5 Tips For Avoiding Mental Illness Relapse 

I hope all my Canadian readers had a lovely Thanksgiving. Today, we’re talking more about relapses. I’ve talked before about my remission rules, and I posted just a few weeks ago about what to do when you are experiencing a relapse. Struggles with depression, anxiety, manic phases, and episodes are realities of long term mental illness. Having a few action plans in your toolbox can really help when those crises inevitably hit.


(1) Have a Safety Plan.

First of all, have a Safety Plan. If you struggle with self harm, suicidal thoughts, or addictions, this is a very important piece. Not every instance of these things requires hospitalization (although please don’t hesitate to seek it if you need it). Find someone you trust to work through the safety plan with you. I love this guideline from SFU, because I find it to be compassionate and thorough.

(2) Learn your symptoms and triggers.

Second, learn those things that get you railroaded. For example, I know that weeks without structure are catalysts for my depression. I try and tackle these weeks in advance by putting artificial structure in place. For some people, certain holidays or work interactions can trip them up. Here to Help has a great module about preventing a relapse here that includes learning your signs and symptoms.


If you struggle with anxiety, try to discover the root thoughts of your anxiety. Even if you can’t always unpack how to tackle it, knowing the core belief that is behind the anxiety can be helpful. This worksheet on automatic thoughts really helps uncover and challenge those core beliefs. This is a great exercise every day, because the more of these automatic thoughts you uncover, and the more you challenge them in a non-distressed state, the more likely you are to remember those challenges when you are in crisis.

(3) Remember your values.

Thirdly, know your values.
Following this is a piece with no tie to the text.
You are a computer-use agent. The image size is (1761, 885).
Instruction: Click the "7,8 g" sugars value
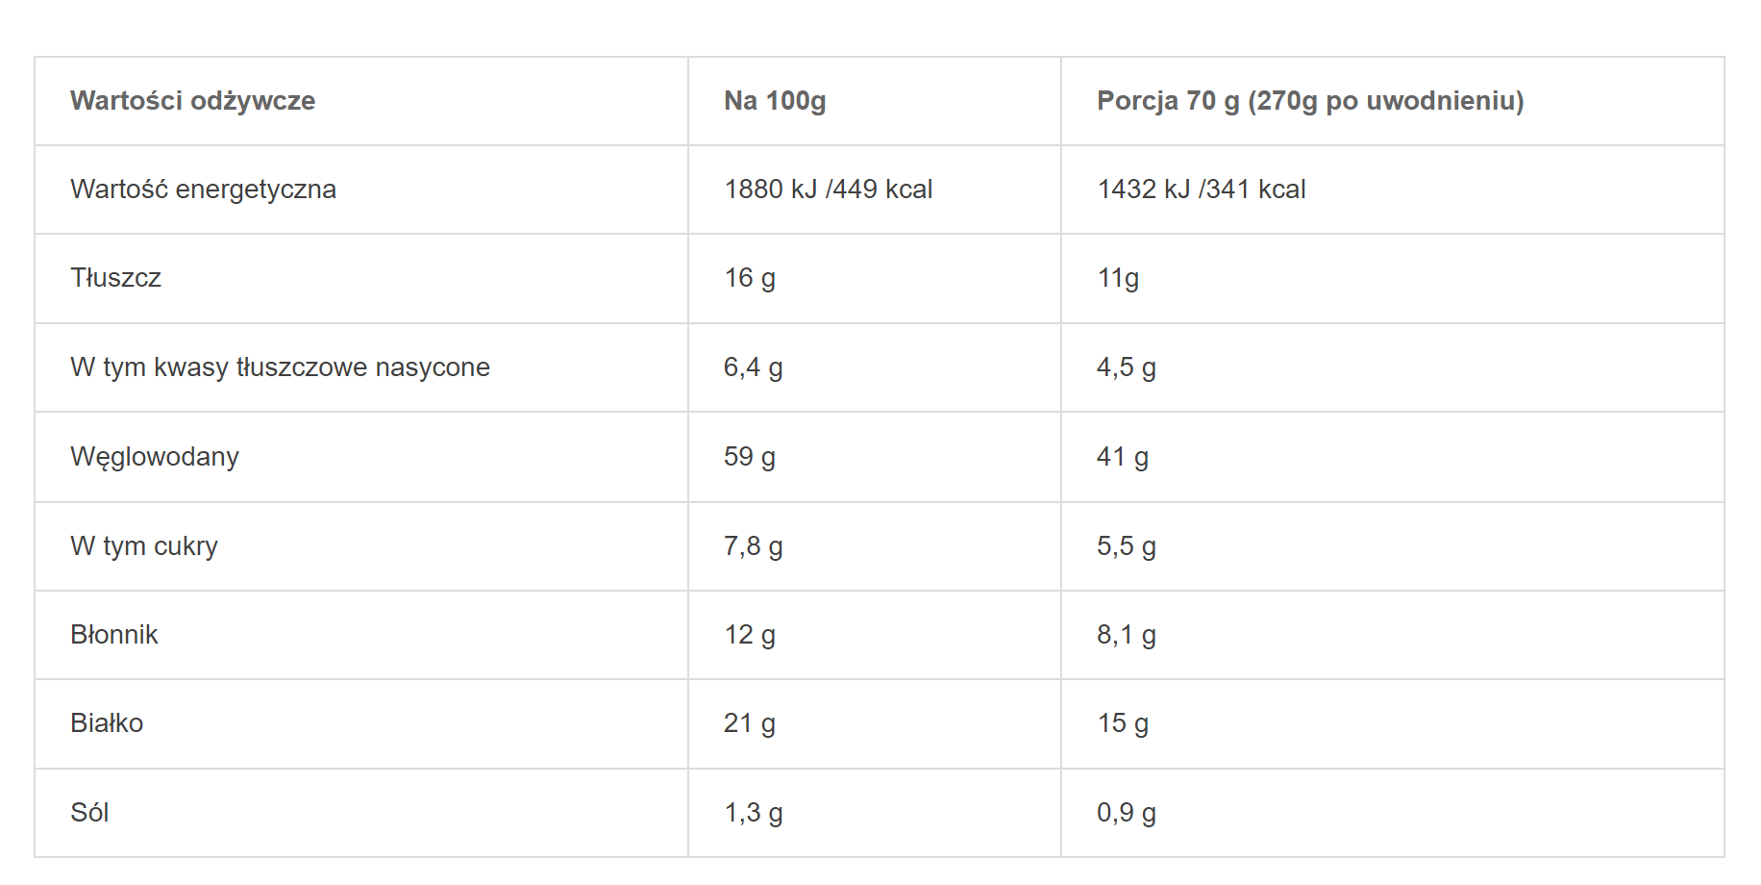(753, 546)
This can be an ugly, shit-eating exercise, but it is important to do on a regular basis (it’s also important to do with your partner to make sure your family values line up). Try and do it in a good headspace, and try and balance how you ideally act and how you actually  act. Therapist Aid has a few worksheets on discovering your values. When you have an idea of where your values stand, you will be better able to adjust where to put your focus when, for example, a depression episode makes nothing seem to matter. 
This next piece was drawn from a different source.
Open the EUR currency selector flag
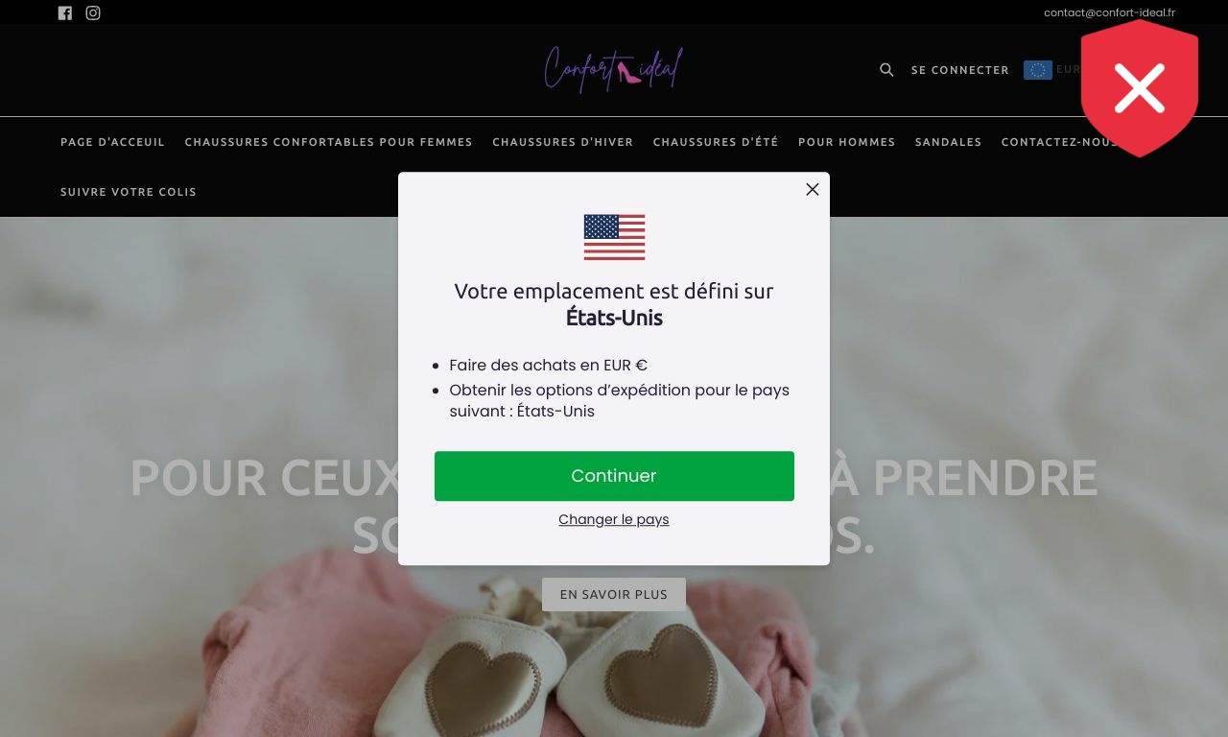This screenshot has width=1228, height=737. (x=1038, y=70)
(4) Plan to drop your productivity.

Sometimes you have to plan to be less productive. Remember, even on good days we can only expect to function at 70-90%! So in bad spells, expect to function at 50%. If there’s a certain time of year you always have trouble, try and build in less productivity that month (for me, it’s often been November and January).


(5) Remember your medication options.

Medication should be included as part of your planning for relapse. Nick and I are taking a trip soon, and I know that my safety anxiety comes up when we travel. I know some of it is unavoidable; but I don’t want it ruining my desire to explore. I will make sure my ativan prescription is filled, current, and with me at all times when we travel should my anxiety get out of hand.